Because networking is difficult in the middle of the prairie. Because I’m talented and I know it. Because begging to have one’s talents recognized, much less used, is demoralizing. Because doing so for the better part of a quarter of a century is even more so.
Because the media industry’s business model is now rooted in free or near-free labor. Because not paying people is reprehensible. Because expecting creatives to produce their art, edit their art, fact-check their art, promote their art, and support their art, almost entirely on their own, is not only ridiculous, it’s very bad for the product being peddled.
Because I chose to be unsure when I could have made choices.
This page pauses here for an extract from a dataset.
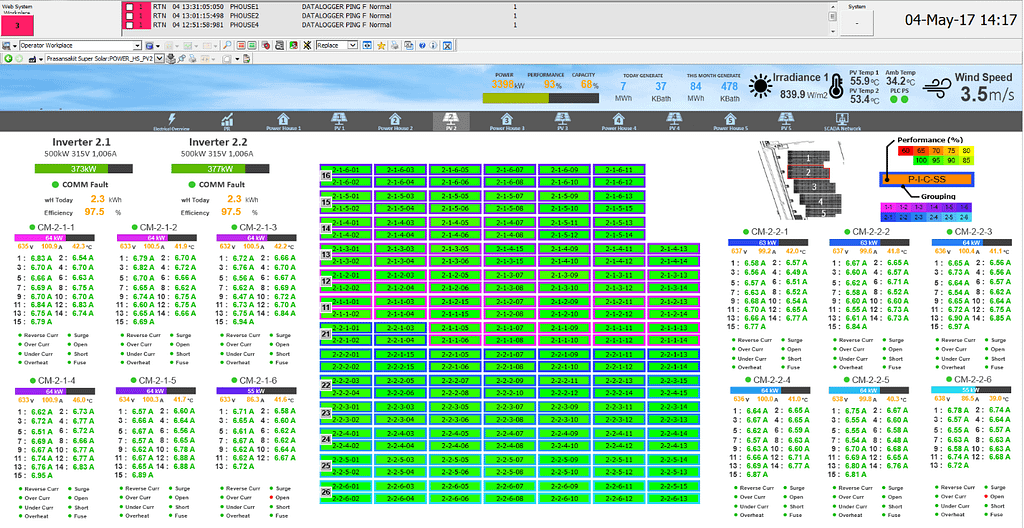Open Power House 1 navigation icon
This screenshot has width=1024, height=528.
(283, 121)
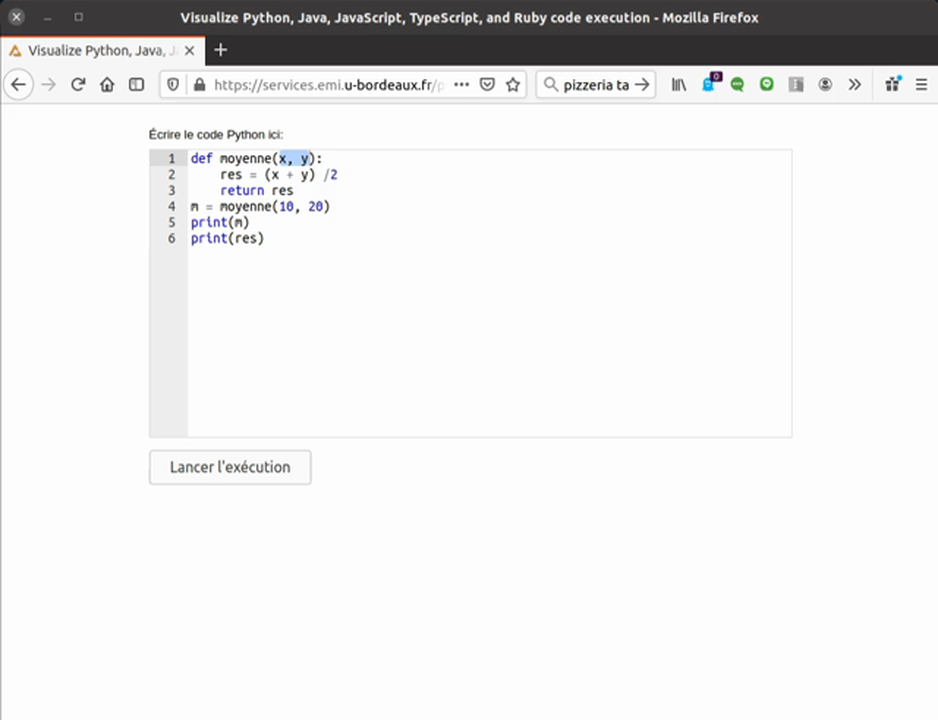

Because I chose to tend to babies when I could have chosen to work differently. Because everyone makes mistakes, occasionally never knowing which choices were mistakes. Because I’m tired.
The tiny world that is foreign policy/Middle East writing found out on Monday that Open Zion, the outlet at which I’ve hung my hat for the past year and a half, will “sunset” at the end of the year. I’ve known that this was coming but wanted to allow the powers that be to tell the world on their own terms and in their own time; alas, as is the way with news, when a bunch of people know something, that information will find its way to the public.
For reasons that have to do with the weird way I’ve lived my life (early career spent in a foreign country; mid-career spent an ocean + half a country away from the first place), choices I made about parenting and activism, and no doubt a certain gormlessness, as well as the death of print, the Great Recession, and the general difficulty that has always attended a life in the arts, my career has not gone as I might have wanted it to. Open Zion was the single most steady gig I’ve ever had with my by-line attached, and without wanting to put too fine a point on it, it’s a blog. Extrapolate out from there what you will about money made and influence wielded.
If I were 27, or possibly even 37, this would look a lot different. But I am not. I am 49. I have two kids. I have a mortgage. I need to sleep. And I do not live in New York or Washington.
Having the luxury of being home when my kids walk in from school is worth more than any of this to me, and that is part of why I am where I am. But I would do almost any job in the world if it would allow me to maintain that, and stop freelancing.